=== RECORD EXCERPTS ===
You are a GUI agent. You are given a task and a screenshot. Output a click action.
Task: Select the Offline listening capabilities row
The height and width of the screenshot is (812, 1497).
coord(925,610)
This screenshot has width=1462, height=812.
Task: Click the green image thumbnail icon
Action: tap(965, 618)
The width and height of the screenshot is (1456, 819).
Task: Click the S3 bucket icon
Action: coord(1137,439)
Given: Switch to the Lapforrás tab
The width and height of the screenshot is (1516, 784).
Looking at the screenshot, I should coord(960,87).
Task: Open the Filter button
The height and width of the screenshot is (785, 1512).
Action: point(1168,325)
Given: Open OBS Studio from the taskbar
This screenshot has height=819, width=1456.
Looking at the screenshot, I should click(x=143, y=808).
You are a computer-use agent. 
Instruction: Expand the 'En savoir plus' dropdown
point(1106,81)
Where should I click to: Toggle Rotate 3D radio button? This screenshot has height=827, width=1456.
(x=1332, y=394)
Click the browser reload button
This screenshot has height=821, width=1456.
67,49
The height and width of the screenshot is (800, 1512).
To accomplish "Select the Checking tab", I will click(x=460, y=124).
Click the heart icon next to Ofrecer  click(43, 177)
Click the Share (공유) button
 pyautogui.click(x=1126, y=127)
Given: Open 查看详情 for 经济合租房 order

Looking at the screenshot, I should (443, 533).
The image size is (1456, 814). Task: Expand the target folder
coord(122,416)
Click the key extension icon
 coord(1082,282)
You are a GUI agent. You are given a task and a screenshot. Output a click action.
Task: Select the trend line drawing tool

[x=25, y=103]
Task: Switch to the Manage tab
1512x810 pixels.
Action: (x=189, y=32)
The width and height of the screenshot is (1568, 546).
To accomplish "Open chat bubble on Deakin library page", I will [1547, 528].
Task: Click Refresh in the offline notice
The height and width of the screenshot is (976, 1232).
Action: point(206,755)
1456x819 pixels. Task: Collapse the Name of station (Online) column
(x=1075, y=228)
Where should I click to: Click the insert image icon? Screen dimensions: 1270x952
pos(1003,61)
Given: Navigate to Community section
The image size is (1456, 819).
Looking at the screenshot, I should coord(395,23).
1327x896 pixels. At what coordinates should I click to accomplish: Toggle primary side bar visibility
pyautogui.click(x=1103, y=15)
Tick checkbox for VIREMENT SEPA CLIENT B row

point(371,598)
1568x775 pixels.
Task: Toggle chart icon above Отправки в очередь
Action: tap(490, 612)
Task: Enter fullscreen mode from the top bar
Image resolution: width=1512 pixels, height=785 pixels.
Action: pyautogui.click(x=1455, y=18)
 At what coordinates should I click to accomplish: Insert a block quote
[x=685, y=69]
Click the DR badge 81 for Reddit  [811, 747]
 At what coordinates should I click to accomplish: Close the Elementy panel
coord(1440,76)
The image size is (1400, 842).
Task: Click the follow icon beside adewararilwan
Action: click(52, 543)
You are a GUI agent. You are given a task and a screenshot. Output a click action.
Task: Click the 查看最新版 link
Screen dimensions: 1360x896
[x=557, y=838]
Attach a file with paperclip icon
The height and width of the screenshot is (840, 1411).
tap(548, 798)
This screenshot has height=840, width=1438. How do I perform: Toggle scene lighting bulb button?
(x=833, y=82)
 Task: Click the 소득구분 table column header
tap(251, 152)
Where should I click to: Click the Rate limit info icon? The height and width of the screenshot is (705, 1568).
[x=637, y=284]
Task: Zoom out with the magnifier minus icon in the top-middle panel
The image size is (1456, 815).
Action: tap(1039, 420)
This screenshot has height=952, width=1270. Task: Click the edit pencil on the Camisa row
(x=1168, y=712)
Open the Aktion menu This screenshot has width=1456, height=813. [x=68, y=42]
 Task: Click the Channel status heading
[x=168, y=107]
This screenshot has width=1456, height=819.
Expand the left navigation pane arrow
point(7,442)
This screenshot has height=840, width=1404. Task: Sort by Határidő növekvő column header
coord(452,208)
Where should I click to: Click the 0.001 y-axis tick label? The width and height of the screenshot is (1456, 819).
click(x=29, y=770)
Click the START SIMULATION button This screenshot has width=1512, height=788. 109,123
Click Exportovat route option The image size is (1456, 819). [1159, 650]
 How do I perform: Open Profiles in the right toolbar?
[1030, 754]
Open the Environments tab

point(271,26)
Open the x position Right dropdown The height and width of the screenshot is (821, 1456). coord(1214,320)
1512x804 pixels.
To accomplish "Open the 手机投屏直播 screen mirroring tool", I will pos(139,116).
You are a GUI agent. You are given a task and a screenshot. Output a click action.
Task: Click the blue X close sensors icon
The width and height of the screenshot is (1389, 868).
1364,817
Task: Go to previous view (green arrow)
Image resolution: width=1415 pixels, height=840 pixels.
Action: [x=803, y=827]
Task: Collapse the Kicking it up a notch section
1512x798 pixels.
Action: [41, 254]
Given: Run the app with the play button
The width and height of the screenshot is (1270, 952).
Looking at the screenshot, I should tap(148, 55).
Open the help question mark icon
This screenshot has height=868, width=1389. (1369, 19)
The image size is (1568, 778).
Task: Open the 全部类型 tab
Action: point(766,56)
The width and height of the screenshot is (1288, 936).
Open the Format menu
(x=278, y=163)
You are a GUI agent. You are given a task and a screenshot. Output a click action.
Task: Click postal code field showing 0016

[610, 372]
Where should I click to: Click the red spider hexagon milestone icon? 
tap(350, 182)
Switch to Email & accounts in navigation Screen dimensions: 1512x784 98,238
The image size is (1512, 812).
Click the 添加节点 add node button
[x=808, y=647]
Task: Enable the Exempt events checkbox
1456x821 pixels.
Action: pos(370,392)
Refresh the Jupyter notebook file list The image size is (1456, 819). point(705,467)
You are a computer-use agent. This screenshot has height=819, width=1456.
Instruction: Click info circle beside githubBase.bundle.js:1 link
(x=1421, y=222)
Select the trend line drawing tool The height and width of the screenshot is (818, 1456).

=== WHAT YOU ARE ASKED TO DO ===
From the material above, return every line that contains "with".

=== EXERCISE ANSWER ===
Attach a file with paperclip icon
Task: Zoom out with the magnifier minus icon in the top-middle panel
Given: Run the app with the play button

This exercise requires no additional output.